§ **Collected data**:
BEGIN
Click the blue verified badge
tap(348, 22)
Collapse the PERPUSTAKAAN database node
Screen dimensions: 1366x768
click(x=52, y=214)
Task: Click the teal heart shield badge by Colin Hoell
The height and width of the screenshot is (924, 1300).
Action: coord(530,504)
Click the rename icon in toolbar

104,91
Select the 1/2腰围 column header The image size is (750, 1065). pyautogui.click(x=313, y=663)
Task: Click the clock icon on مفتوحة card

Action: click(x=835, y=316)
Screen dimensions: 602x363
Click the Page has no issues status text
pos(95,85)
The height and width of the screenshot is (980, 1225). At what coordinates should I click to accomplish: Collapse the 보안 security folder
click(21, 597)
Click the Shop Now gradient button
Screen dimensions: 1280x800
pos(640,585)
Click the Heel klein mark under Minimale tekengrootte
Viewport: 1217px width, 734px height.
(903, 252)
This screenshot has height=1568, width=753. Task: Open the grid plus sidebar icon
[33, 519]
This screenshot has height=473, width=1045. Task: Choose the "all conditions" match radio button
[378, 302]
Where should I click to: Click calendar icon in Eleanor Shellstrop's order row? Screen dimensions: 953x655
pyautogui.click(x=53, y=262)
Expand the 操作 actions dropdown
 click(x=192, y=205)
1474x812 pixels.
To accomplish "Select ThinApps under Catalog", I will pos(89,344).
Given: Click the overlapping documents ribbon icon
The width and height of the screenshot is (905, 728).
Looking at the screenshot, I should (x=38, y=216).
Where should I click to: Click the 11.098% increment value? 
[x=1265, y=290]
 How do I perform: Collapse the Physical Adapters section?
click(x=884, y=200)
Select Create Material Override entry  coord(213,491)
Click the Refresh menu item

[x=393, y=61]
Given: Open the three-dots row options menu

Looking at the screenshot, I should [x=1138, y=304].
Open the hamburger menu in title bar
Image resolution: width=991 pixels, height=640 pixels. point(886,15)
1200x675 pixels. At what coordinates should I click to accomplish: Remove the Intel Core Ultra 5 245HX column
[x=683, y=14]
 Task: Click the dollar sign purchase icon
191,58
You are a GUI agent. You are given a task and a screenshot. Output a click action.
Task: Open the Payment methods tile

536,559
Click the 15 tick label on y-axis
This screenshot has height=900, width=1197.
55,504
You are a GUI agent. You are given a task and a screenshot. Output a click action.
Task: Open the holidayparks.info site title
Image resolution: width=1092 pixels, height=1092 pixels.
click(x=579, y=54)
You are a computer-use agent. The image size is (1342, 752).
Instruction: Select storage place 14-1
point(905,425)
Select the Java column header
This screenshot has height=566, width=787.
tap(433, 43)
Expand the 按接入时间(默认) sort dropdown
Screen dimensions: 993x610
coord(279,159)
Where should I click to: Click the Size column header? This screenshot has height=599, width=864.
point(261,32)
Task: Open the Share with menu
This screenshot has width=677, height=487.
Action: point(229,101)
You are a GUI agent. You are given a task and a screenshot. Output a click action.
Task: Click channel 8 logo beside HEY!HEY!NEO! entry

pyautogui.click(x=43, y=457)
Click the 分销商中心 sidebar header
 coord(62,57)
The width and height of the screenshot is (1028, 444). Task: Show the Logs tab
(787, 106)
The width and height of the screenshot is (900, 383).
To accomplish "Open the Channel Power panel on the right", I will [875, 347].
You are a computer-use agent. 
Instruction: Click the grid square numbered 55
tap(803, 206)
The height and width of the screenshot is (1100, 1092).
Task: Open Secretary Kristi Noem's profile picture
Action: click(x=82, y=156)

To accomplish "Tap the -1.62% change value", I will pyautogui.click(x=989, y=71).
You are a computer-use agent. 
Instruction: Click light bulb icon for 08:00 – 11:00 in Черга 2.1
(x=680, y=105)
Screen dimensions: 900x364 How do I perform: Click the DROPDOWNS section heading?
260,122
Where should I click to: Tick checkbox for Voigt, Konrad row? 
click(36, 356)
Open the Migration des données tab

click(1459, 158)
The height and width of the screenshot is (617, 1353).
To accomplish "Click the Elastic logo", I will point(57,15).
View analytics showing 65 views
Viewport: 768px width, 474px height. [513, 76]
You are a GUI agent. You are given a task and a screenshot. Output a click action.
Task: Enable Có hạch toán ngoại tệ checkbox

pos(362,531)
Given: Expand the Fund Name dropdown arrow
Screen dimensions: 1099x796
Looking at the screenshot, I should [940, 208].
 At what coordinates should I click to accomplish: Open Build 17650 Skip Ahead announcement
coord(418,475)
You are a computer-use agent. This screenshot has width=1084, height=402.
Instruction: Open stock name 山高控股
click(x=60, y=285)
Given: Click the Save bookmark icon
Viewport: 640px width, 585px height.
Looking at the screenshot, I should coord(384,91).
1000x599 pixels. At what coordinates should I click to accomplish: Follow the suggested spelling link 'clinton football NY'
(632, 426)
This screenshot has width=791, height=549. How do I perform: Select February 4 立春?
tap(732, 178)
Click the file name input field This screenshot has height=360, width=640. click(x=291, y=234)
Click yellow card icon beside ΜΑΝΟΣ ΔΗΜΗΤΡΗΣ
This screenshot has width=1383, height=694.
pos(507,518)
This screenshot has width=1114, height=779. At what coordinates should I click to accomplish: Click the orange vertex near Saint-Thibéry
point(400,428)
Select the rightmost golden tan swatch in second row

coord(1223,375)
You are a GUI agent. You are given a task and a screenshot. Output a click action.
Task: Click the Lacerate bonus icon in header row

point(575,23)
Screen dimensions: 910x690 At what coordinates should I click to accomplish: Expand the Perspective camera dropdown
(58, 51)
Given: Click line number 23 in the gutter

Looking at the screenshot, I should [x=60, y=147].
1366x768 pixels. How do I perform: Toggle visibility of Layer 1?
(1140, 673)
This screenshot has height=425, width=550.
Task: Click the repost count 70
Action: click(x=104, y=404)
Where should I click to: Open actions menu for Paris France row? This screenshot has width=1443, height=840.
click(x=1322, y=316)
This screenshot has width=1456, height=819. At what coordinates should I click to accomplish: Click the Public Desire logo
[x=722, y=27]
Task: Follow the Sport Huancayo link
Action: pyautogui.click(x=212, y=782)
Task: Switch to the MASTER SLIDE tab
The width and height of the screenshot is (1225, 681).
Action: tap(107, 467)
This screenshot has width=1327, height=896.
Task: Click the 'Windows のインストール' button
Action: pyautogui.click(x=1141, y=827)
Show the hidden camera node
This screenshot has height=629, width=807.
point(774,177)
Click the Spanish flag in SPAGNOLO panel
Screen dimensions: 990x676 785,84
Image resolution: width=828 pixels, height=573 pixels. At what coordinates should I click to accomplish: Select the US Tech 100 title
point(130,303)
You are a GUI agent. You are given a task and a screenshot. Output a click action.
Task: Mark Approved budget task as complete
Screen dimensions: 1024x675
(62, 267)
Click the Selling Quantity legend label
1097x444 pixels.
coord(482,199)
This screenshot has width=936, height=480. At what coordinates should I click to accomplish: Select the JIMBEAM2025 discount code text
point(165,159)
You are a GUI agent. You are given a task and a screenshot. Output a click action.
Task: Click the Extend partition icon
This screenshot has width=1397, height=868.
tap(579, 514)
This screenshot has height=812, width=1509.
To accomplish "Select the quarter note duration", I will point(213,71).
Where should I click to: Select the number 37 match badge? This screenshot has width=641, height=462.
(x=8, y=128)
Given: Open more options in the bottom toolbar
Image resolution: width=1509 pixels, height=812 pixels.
END
§ **Aim of the exercise**: Set down the preceding data verbatim. Every line belongs in the copy.

§ **Your solution**:
Click the blue verified badge
tap(348, 22)
Collapse the PERPUSTAKAAN database node
Screen dimensions: 1366x768
click(x=52, y=214)
Task: Click the teal heart shield badge by Colin Hoell
The height and width of the screenshot is (924, 1300).
Action: coord(530,504)
Click the rename icon in toolbar

104,91
Select the 1/2腰围 column header The image size is (750, 1065). pyautogui.click(x=313, y=663)
Task: Click the clock icon on مفتوحة card

Action: click(x=835, y=316)
Screen dimensions: 602x363
Click the Page has no issues status text
pos(95,85)
The height and width of the screenshot is (980, 1225). At what coordinates should I click to accomplish: Collapse the 보안 security folder
click(21, 597)
Click the Shop Now gradient button
Screen dimensions: 1280x800
pos(640,585)
Click the Heel klein mark under Minimale tekengrootte
Viewport: 1217px width, 734px height.
(903, 252)
This screenshot has height=1568, width=753. Task: Open the grid plus sidebar icon
[33, 519]
This screenshot has height=473, width=1045. Task: Choose the "all conditions" match radio button
[378, 302]
Where should I click to: Click calendar icon in Eleanor Shellstrop's order row? Screen dimensions: 953x655
pyautogui.click(x=53, y=262)
Expand the 操作 actions dropdown
 click(x=192, y=205)
1474x812 pixels.
To accomplish "Select ThinApps under Catalog", I will pos(89,344).
Given: Click the overlapping documents ribbon icon
The width and height of the screenshot is (905, 728).
Looking at the screenshot, I should (x=38, y=216).
Where should I click to: Click the 11.098% increment value? 
[x=1265, y=290]
 How do I perform: Collapse the Physical Adapters section?
click(x=884, y=200)
Select Create Material Override entry  coord(213,491)
Click the Refresh menu item

[x=393, y=61]
Given: Open the three-dots row options menu

Looking at the screenshot, I should [x=1138, y=304].
Open the hamburger menu in title bar
Image resolution: width=991 pixels, height=640 pixels. point(886,15)
1200x675 pixels. At what coordinates should I click to accomplish: Remove the Intel Core Ultra 5 245HX column
[x=683, y=14]
 Task: Click the dollar sign purchase icon
191,58
You are a GUI agent. You are given a task and a screenshot. Output a click action.
Task: Open the Payment methods tile

536,559
Click the 15 tick label on y-axis
This screenshot has height=900, width=1197.
55,504
You are a GUI agent. You are given a task and a screenshot. Output a click action.
Task: Open the holidayparks.info site title
Image resolution: width=1092 pixels, height=1092 pixels.
click(x=579, y=54)
You are a computer-use agent. The image size is (1342, 752).
Instruction: Select storage place 14-1
point(905,425)
Select the Java column header
This screenshot has height=566, width=787.
tap(433, 43)
Expand the 按接入时间(默认) sort dropdown
Screen dimensions: 993x610
coord(279,159)
Where should I click to: Click the Size column header? This screenshot has height=599, width=864.
point(261,32)
Task: Open the Share with menu
This screenshot has width=677, height=487.
Action: point(229,101)
You are a GUI agent. You are given a task and a screenshot. Output a click action.
Task: Click channel 8 logo beside HEY!HEY!NEO! entry

pyautogui.click(x=43, y=457)
Click the 分销商中心 sidebar header
 coord(62,57)
The width and height of the screenshot is (1028, 444). Task: Show the Logs tab
(787, 106)
The width and height of the screenshot is (900, 383).
To accomplish "Open the Channel Power panel on the right", I will [875, 347].
You are a computer-use agent. 
Instruction: Click the grid square numbered 55
tap(803, 206)
The height and width of the screenshot is (1100, 1092).
Task: Open Secretary Kristi Noem's profile picture
Action: click(x=82, y=156)

To accomplish "Tap the -1.62% change value", I will pyautogui.click(x=989, y=71).
You are a computer-use agent. 
Instruction: Click light bulb icon for 08:00 – 11:00 in Черга 2.1
(x=680, y=105)
Screen dimensions: 900x364 How do I perform: Click the DROPDOWNS section heading?
260,122
Where should I click to: Tick checkbox for Voigt, Konrad row? 
click(36, 356)
Open the Migration des données tab

click(1459, 158)
The height and width of the screenshot is (617, 1353).
To accomplish "Click the Elastic logo", I will point(57,15).
View analytics showing 65 views
Viewport: 768px width, 474px height. [513, 76]
You are a GUI agent. You are given a task and a screenshot. Output a click action.
Task: Enable Có hạch toán ngoại tệ checkbox

pos(362,531)
Given: Expand the Fund Name dropdown arrow
Screen dimensions: 1099x796
Looking at the screenshot, I should [940, 208].
 At what coordinates should I click to accomplish: Open Build 17650 Skip Ahead announcement
coord(418,475)
You are a computer-use agent. This screenshot has width=1084, height=402.
Instruction: Open stock name 山高控股
click(x=60, y=285)
Given: Click the Save bookmark icon
Viewport: 640px width, 585px height.
Looking at the screenshot, I should coord(384,91).
1000x599 pixels. At what coordinates should I click to accomplish: Follow the suggested spelling link 'clinton football NY'
(632, 426)
This screenshot has width=791, height=549. How do I perform: Select February 4 立春?
tap(732, 178)
Click the file name input field This screenshot has height=360, width=640. click(x=291, y=234)
Click yellow card icon beside ΜΑΝΟΣ ΔΗΜΗΤΡΗΣ
This screenshot has width=1383, height=694.
pos(507,518)
This screenshot has width=1114, height=779. At what coordinates should I click to accomplish: Click the orange vertex near Saint-Thibéry
point(400,428)
Select the rightmost golden tan swatch in second row

coord(1223,375)
You are a GUI agent. You are given a task and a screenshot. Output a click action.
Task: Click the Lacerate bonus icon in header row

point(575,23)
Screen dimensions: 910x690 At what coordinates should I click to accomplish: Expand the Perspective camera dropdown
(58, 51)
Given: Click line number 23 in the gutter

Looking at the screenshot, I should [x=60, y=147].
1366x768 pixels. How do I perform: Toggle visibility of Layer 1?
(1140, 673)
This screenshot has height=425, width=550.
Task: Click the repost count 70
Action: click(x=104, y=404)
Where should I click to: Open actions menu for Paris France row? This screenshot has width=1443, height=840.
click(x=1322, y=316)
This screenshot has width=1456, height=819. At what coordinates should I click to accomplish: Click the Public Desire logo
[x=722, y=27]
Task: Follow the Sport Huancayo link
Action: pyautogui.click(x=212, y=782)
Task: Switch to the MASTER SLIDE tab
The width and height of the screenshot is (1225, 681).
Action: tap(107, 467)
This screenshot has width=1327, height=896.
Task: Click the 'Windows のインストール' button
Action: pyautogui.click(x=1141, y=827)
Show the hidden camera node
This screenshot has height=629, width=807.
point(774,177)
Click the Spanish flag in SPAGNOLO panel
Screen dimensions: 990x676 785,84
Image resolution: width=828 pixels, height=573 pixels. At what coordinates should I click to accomplish: Select the US Tech 100 title
point(130,303)
You are a GUI agent. You are given a task and a screenshot. Output a click action.
Task: Mark Approved budget task as complete
Screen dimensions: 1024x675
(62, 267)
Click the Selling Quantity legend label
1097x444 pixels.
coord(482,199)
This screenshot has width=936, height=480. At what coordinates should I click to accomplish: Select the JIMBEAM2025 discount code text
point(165,159)
You are a GUI agent. You are given a task and a screenshot. Output a click action.
Task: Click the Extend partition icon
This screenshot has width=1397, height=868.
tap(579, 514)
This screenshot has height=812, width=1509.
To accomplish "Select the quarter note duration", I will point(213,71).
Where should I click to: Select the number 37 match badge? This screenshot has width=641, height=462.
(x=8, y=128)
Given: Open more options in the bottom toolbar
Image resolution: width=1509 pixels, height=812 pixels.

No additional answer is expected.